The statements in this section merely provide background information related to the present disclosure and may or may not constitute prior art.
Propulsion systems in motor vehicles require lubrication and cooling using a hydraulic fluid or oil to continuously operate. More specifically, the engine and especially a transmission require lubricating and cooling fluids or oils to maintain their operation and extend their useful life. The fluid is communicated throughout the transmission via hydraulic passages. Transmissions use oil pans to collect and store fluid, or oil. This fluid, or oil is for a pump, such as for automatic, CVT, or other transmissions, and/or for splash lubrication, such as for manual, DCT, or other transmissions. The pans may be wet sump or dry sump, the former storing a larger volume of fluid than the latter.
A gear rotating in a fluid or oil medium (an example is the pan) will induce a fluid flow. This flow is arbitrary in nature and can collect on other rotating or non-rotating components. The thrown hydraulic fluid, being uncontrolled, causes splash from contact with other components, steady fluid, and/or different fluid flows. The fluid splashing back onto the rotating assembly can induce drag from the fluid impact. In addition, the fluid coming in contact with a rotating component can resist its motion causing additional drag and loss of power.
The loss associated with fluid resistance to flow is known as churning loss while that of thrown fluid is referred to as fluid impact loss. The consequence of too much fluid on rotation is more than mere friction. Fluid impacting on the rotating parts has a mass which must be accelerated during engine acceleration which therefore acts as a loss on efficiency.
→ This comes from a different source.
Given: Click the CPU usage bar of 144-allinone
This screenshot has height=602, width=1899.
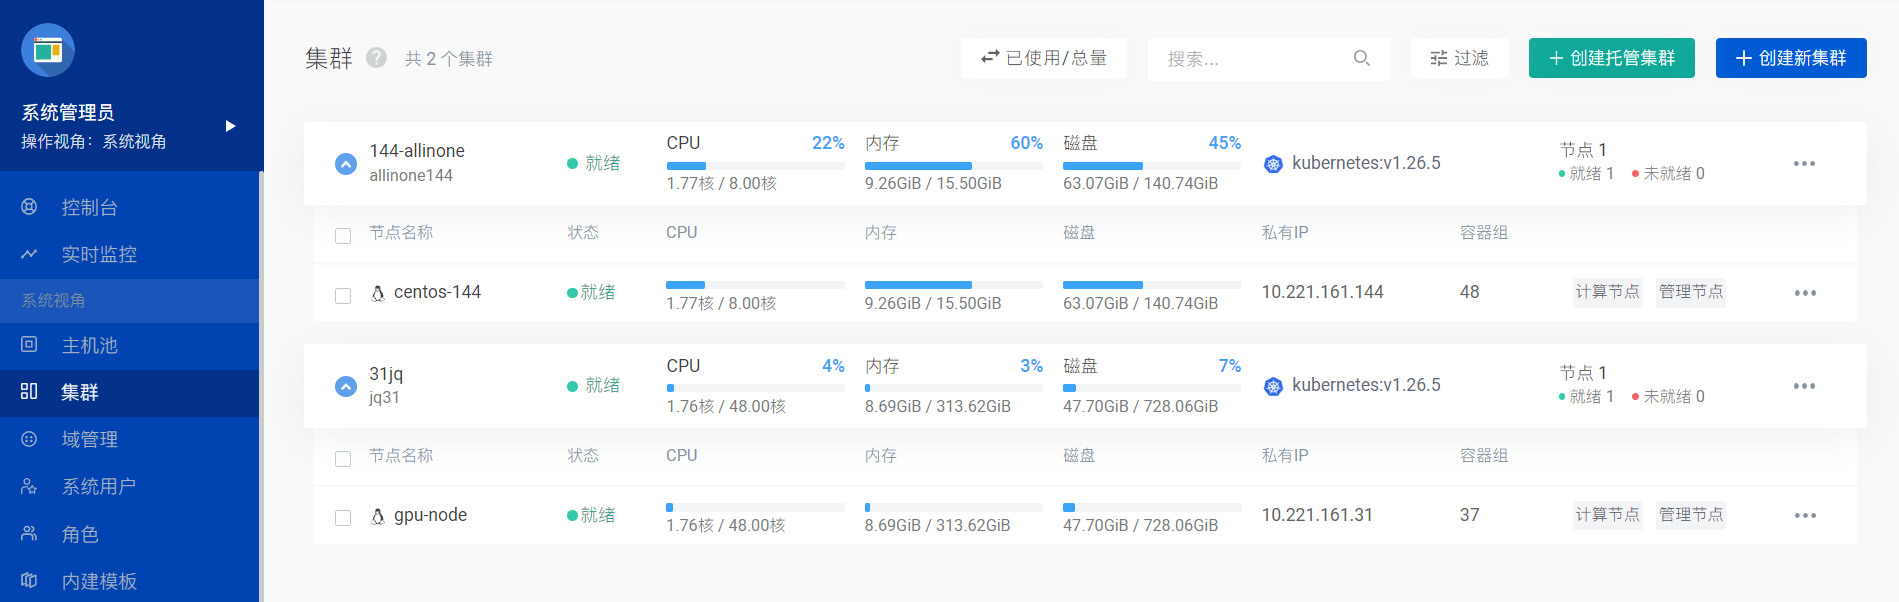Looking at the screenshot, I should pyautogui.click(x=755, y=166).
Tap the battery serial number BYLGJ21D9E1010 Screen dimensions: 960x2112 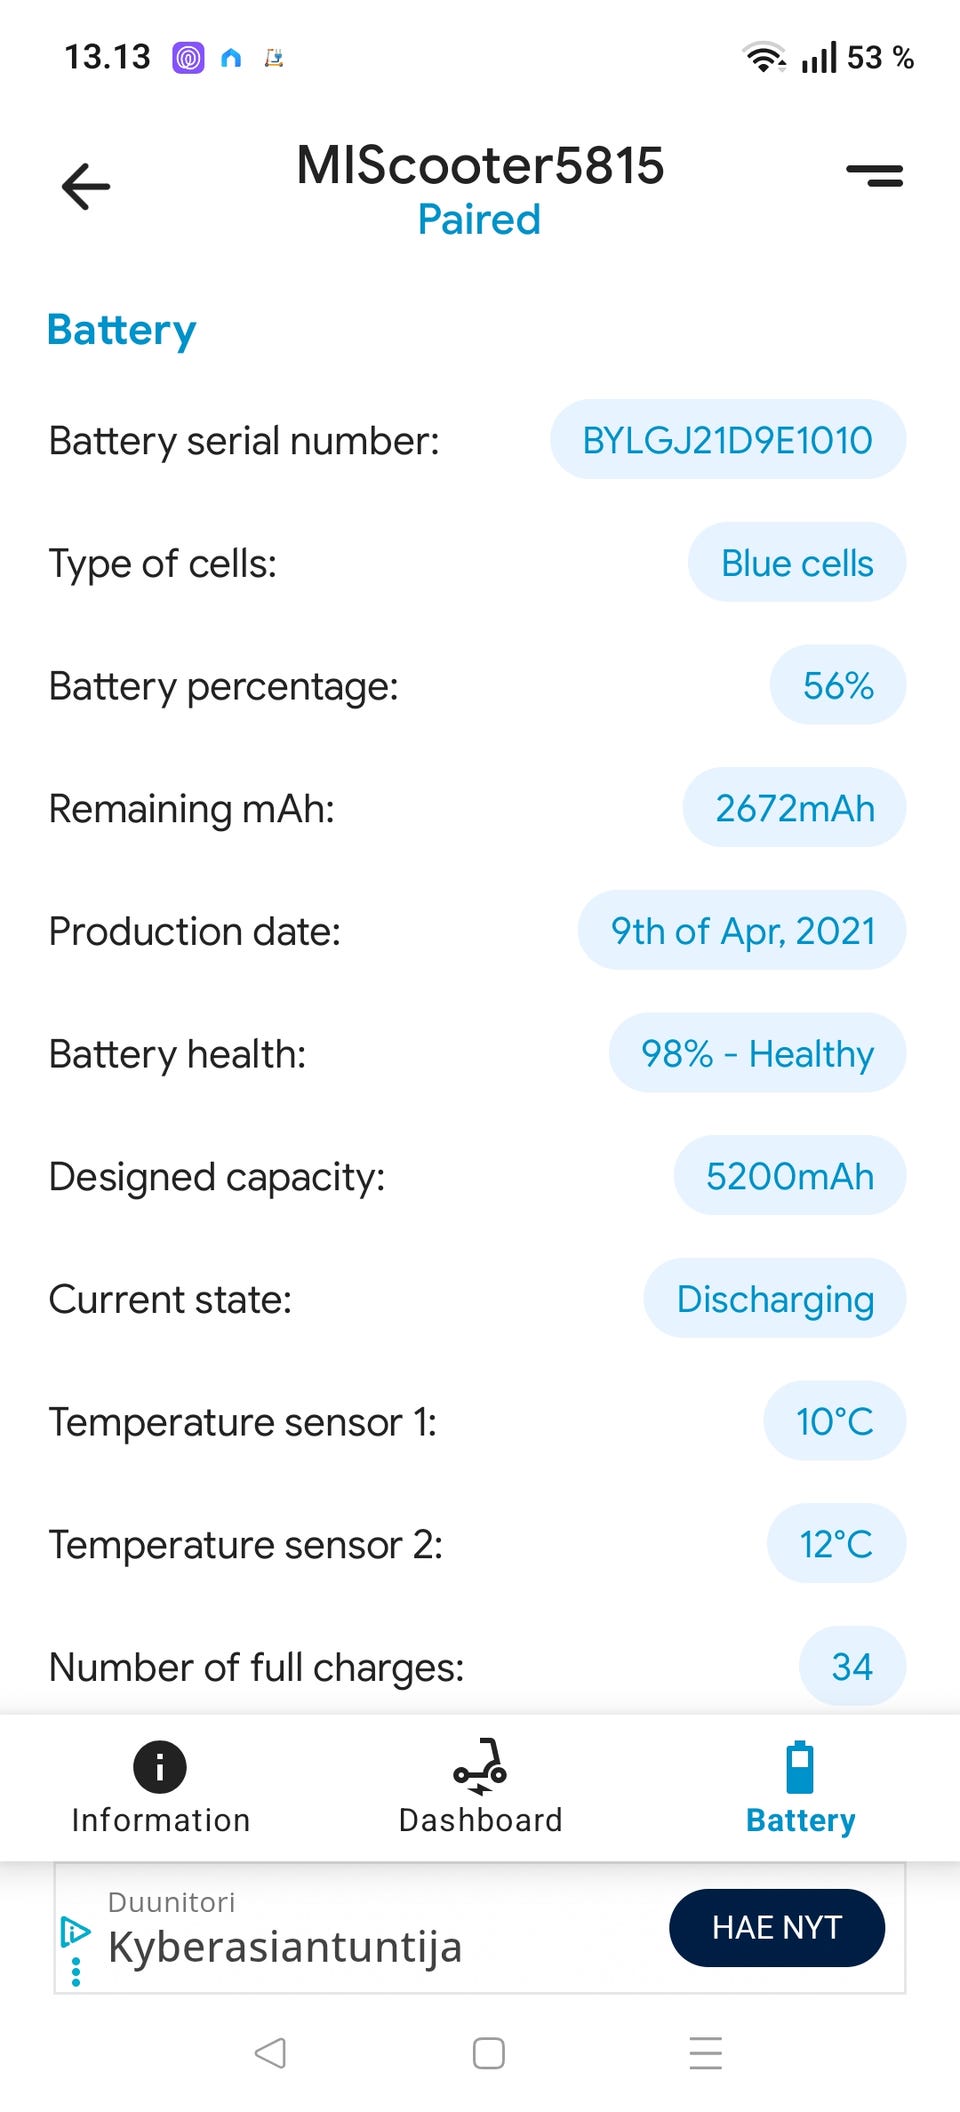point(727,440)
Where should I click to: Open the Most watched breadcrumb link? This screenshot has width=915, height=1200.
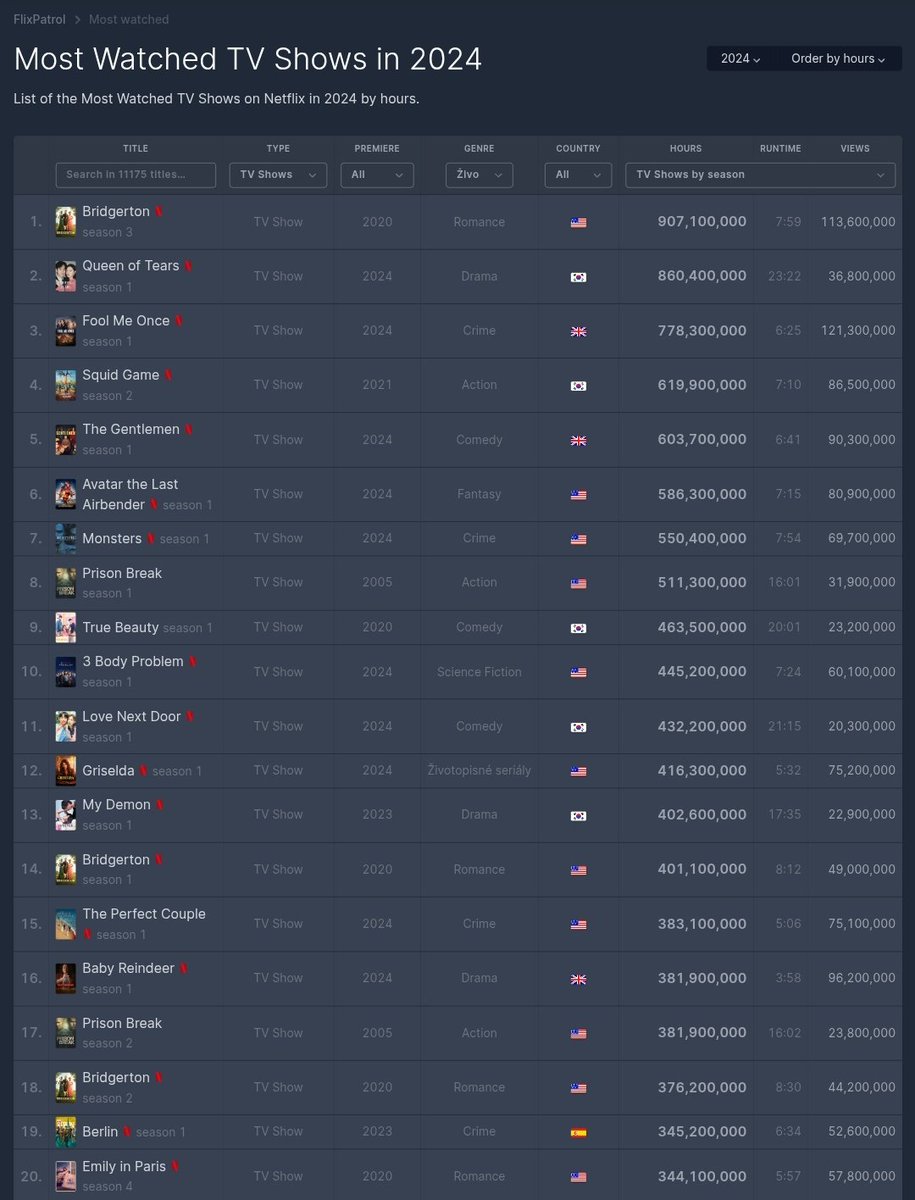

In addition, splashing fluid leads to aeration of the fluid. High proportions of dissolved air in oil or hydraulic fluid can in turn lead to pump cavitation and excessive softness, for example in hydraulic-actuator force-versus-displacement characteristics. Dissolved air can also reduce the effectiveness of fluid lubrication and cooling properties. Accordingly, there is a need in the art for a device which allows recovery and control of at least a portion of fluid flow caused by a gear or rotating component in a fluid bath for a later use and/or to reduce fluid splash, drag losses and aeration.